1 - World Energy use, Efficiency & Wealth show one process

(click the figures to enlarge images), ref's below

It's almost intuitively obvious that how capable you are in using energy will be directly proportional to your wealth, and your ability to use more energy.  

Energy is nature's universal resource.  It's needed to turn anything into anything and makes nearly all other resources replaceable.   For the world economy energy has also been easily moved around to where it would be used more productively.     Figure 1 shows that the world economy does actually allocate its energy resources to make wealth and energy use grow rather smoothly.    The world GDP and total energy use to produce wealth are visibly both part of the same smooth process.    Even how much wealth is created per unit of energy, the economic efficiency and productivity of energy in creating GDP, also changes in constant proportion to the others .   

You can even see how they're connected in the smaller details.   The small scale waves in GDP roughly correspond to the small scale waves in energy use.    If one looked at more detailed efficiency and energy curves you could see the waves in energy and efficiency trends being out of synch.   Periods of faster energy use increase alternate with periods of faster efficiency improvement, seeming to correspond to recessions.   It would be logical if pauses in growth were times when "creative destruction" in economies was eliminating inefficient processes so more efficient ones can then accelerate growth.   Whatever the reason, it shows another level of consistent coordination in the money/energy relationship.

As people use it, money is just a number, and products are just a price.   Both are detached from the energy and other things that physically deliver them.     Using money can seem just a matter of trading scraps of paper, bidding up the price of things, buying low and selling high and all that, instead of as a right to a set share of the total physical work of the economy.   The result is that the reality of where products come from and our information about their values is detached.   That makes it possible for the value we see in money to spin out of control.  

When people get their information only from other information, having no way to check, minds can wander and sometimes get quite lost.

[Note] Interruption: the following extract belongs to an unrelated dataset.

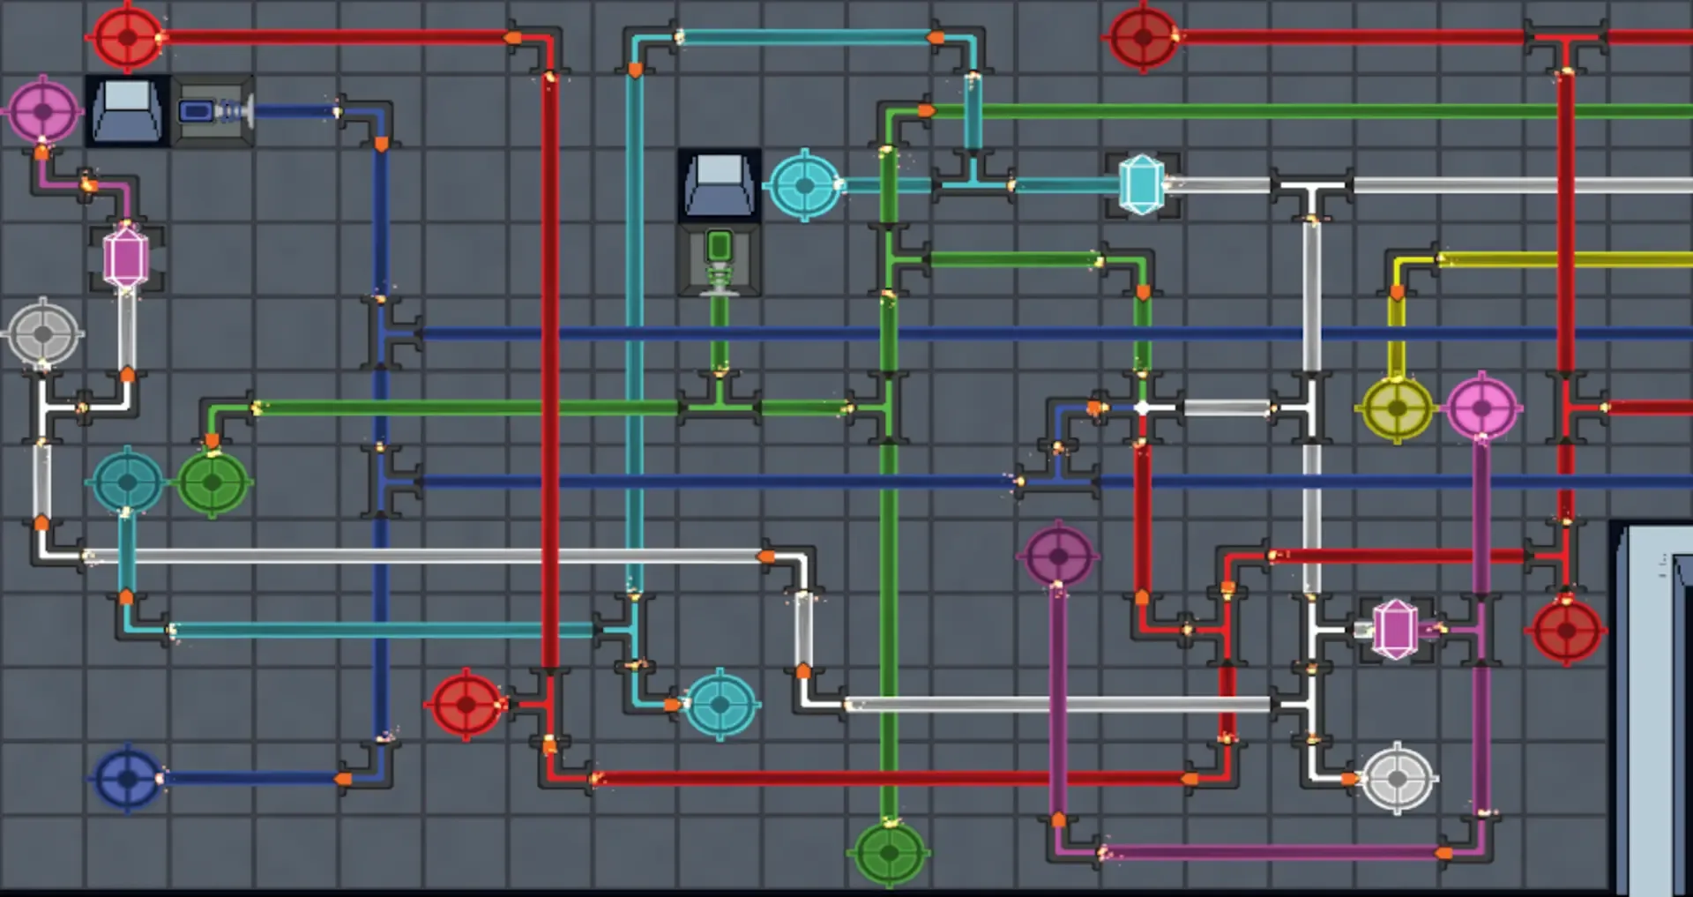The height and width of the screenshot is (897, 1693).
Task: Click the pink target beside the yellow target
Action: pyautogui.click(x=1481, y=408)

2 - US Energy use, Stock market & GDP showed diverging instability

(tap your head to find the misinformation...)

What this is about is also is the special debt to the world many readers of this article naturally have, having profited from the past decades of accumulating misinformation about our future.    In some sense we need to give it back.    We need to use our time wisely and give back value in proportion to the value we took.   Now in hind sight we can see the windfall for how it was taken at the expense of others, particularly at the expense of our children, other cultures and the planet.     The bubble was based on misinformation, used for short term profit, so the profits were not used well for sustainability.  So our unstable economies are colliding with their natural limits completely unprepared to abruptly change to accommodate them.    We have a special obligation to discover and help communicate how our world can get back to reality.    The financial spree our whole world was on amounted to a grand Ponzi scheme, played on ourselves.

Those who profited from our global financial overshoot need to give it back somehow, to unwind the distortion, correct the misinformation, instead of continue to hold our crippled economy hostage to making good on the false promises it was saddled with in the past.


 

When people get their information from each other the only way the chains of retelling can stabilize is for some group to come to agreement on what to believe...     Determining meanings by agreement, though, leaves only the agreement to verify itself.   It seems you can see the effect of that in figure 2, with the stock market over the century wandering wildly, not seeming to follow in any way either the rather smooth changes in energy use or GDP.    

How creating information by agreement can give group thinking functional fixations is apparent in the many kinds of misunderstanding and barriers to communication between cultures and religions.   The same clash of languages shows it the strange walls between academic disciplines, even those studying the same subject.   For example, ecology and economy study the same subject but their knowledge simply does not seem to overlap.    

From the Greek word roots one is supposed to be "the logic of" and the other "the measure of" what the Greeks called "habitation".    The two agree on many of the meanings of their own words, but there is almost no connection between the two languages.  It seems they are widely thought to be in deep conflict, but that not widely thought to be important.    You could say people often just "agree to disagree", or... that we often seem to just make up our own information.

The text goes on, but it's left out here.